Maryland Racetrack Operating Authority Report Released

The following appeared in The Racing Biz January 5th and was written by Frank Vespe.

A pair of reports commissioned by the Maryland Thoroughbred Racetrack Operating Authority released Jan. 5 outline a very different future for Maryland racing. How precisely to get to that future? That’s a bit less clear.

That future portends a consolidation of racing operations at a rebuilt Pimlico Race Course, the creation of a training center to accommodate additional horses, and the replacement of the current private, for-profit ownership structure with a state-owned, non-profit-managed arrangement.

Preakness Day at Pimlico. During the Baltimore track’s complete renovation, the Preakness will be held at Laurel.

Governor Wes Moore announced Friday morning that the state of Maryland and the Stronach Group, the parent company of the Maryland Jockey Club, had “reached the framework of an agreement in principle” to implement the projects, he said in a statement. Under the agreement, the Stronach Group would turn Pimlico over to the state, retain the right to develop the Laurel property, and maintain ownership of the Preakness itself, while leasing the rights to it to the new track operators.

The cost of leasing the Preakness is unknown. Control of day-to-day racing would transfer as of January 1, 2025.

The two reports were completed by a consultant team led by Crossroads Consulting and Populous. They were mandated by the legislation that created the Authority during the Maryland General Assembly’s 2023 session and synthesized by the Authority into a single report.

The facilities report outlines two potential Pimlico options and identifies three possible training center sites. The price tag for the new Maryland racing facilities is projected to reach approximately $400 million, with the Pimlico renovations projected to cost between $275 million and $285 million.

The rebuilding of Pimlico is expected to take three years, and during that time, the Preakness would be run at Laurel Park.

The facilities report outlines two options for Pimlico. Both would involve demolishing virtually every structure on the grounds and rebuilding from scratch. While one option would keep the racetrack in its current configuration, the other, which the report says “is the most efficient use of the available land while also resolving some of the key challenges of the Option 1 concept,” envisions rotating the track to allow for the creation of a grand entrance to the facility, better arrangement of structures on the grounds, and slightly more developable land.
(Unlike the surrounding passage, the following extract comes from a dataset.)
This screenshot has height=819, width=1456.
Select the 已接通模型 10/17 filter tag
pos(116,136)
The new Pimlico would be able to host approximately 71,000 people for the Preakness, including 16,200 in its new, 137,000 square foot clubhouse. The grounds would also house 560 stalls and two tracks, a turf course and a dirt course, with the latter to be “synthetic ready,” that is, ready to be quickly converted to a synthetic surface in the future.

Also on the grounds will be both surface parking and a parking garage, a hotel, and a veterinary center.
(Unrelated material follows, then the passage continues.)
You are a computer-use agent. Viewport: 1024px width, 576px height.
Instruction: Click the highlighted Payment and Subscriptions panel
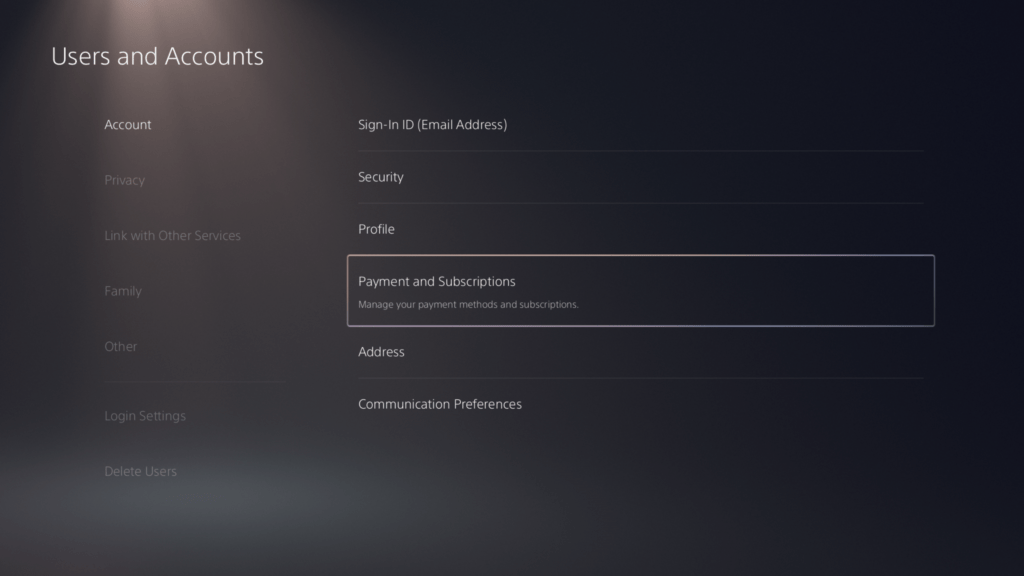pyautogui.click(x=640, y=290)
The report flags three potential training centers as its top choices. Those are the old Bowie Race Course site, the Rooney family’s Shamrock Farm in Woodbine, and Mitchell Farm Training Center in Aberdeen. All, according to the report, are within an hour of Pimlico and have a minimum of 85 acres available, which would allow stabling for 600+ horses.

While the future of Pimlico and the Preakness have largely taken center stage in the public mind, in some ways the operating model may be a more critical component.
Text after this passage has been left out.